Gadis yang pada awalnya Dewa pikir hidup dalam kedamaian dan kasih sayang bersama orang-orang terdekatnya, yang setiap pulang kuliah selalu disambut hangat oleh orang tuanya, atau yang setiap hari berangkat kuliah mengendarai mobil mewah yang dikemudikan oleh supir pribadinya, ternyata jutru memiliki kenyataan yang sangat berbeda. Gadis yang ternyata selalu hidup dalam ketakutan akan hidupnya, yang tidak pernah disambut oleh kedua orang tuanya sepulang kuliah, dan yang selalu bekerja siang malam karena harus membiayai hidupnya dan adiknya.

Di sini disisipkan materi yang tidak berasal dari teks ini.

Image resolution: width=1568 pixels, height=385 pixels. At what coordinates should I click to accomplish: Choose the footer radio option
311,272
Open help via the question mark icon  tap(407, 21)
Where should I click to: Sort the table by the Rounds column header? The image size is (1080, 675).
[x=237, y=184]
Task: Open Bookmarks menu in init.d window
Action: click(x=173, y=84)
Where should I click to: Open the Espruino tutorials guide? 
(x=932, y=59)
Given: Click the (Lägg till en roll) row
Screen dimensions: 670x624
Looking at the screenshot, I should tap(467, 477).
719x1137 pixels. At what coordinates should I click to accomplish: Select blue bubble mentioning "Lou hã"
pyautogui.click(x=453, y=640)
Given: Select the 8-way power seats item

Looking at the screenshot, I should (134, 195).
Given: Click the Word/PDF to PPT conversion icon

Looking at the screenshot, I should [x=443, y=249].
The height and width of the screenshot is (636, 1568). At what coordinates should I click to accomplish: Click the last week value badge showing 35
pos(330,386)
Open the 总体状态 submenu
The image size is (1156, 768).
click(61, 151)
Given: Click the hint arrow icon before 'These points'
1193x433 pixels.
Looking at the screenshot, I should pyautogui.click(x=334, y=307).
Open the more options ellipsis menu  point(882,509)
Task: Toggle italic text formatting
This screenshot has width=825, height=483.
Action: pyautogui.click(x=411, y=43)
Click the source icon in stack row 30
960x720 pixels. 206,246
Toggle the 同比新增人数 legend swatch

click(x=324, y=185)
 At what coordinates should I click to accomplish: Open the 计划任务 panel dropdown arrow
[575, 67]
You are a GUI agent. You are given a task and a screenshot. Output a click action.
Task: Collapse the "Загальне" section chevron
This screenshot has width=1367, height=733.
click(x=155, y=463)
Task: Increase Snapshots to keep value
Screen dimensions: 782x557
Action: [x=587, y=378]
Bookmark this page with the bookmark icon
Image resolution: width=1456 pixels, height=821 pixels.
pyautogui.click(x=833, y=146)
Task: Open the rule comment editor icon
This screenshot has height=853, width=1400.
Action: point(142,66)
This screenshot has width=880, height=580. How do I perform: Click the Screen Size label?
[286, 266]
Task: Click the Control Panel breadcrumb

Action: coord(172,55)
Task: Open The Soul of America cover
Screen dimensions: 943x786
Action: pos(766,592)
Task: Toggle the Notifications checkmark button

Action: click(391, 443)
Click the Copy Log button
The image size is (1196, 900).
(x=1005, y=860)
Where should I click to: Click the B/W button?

Suatu kenyataan yang akhirnya membuat hati Dewa tergerak, karena melihat sedikit sosok dirinya di dalam gadis itu, si anak pertama yang bahunya harus sekuat baja.
Dewa tau, gadis yang ia temui itu sebenarnya adalah sosok gadis rapuh yang berusaha kuat untuk berdiri tegak di tengah kerasnya dunia. Tulang punggung keluarga kecilnya. Gadis yang tidak memiliki sandaran, dan hanya bisa bersandar pada kedua kaki kecilnya. Feyre sudah mulai bekerja sejak duduk di bangku SMA, mencoba segala macam pekerjaan yang sekiranya bisa ia kerjakan, hanya karena tidak ingin ia dan adiknya mati kelaparan di dunia.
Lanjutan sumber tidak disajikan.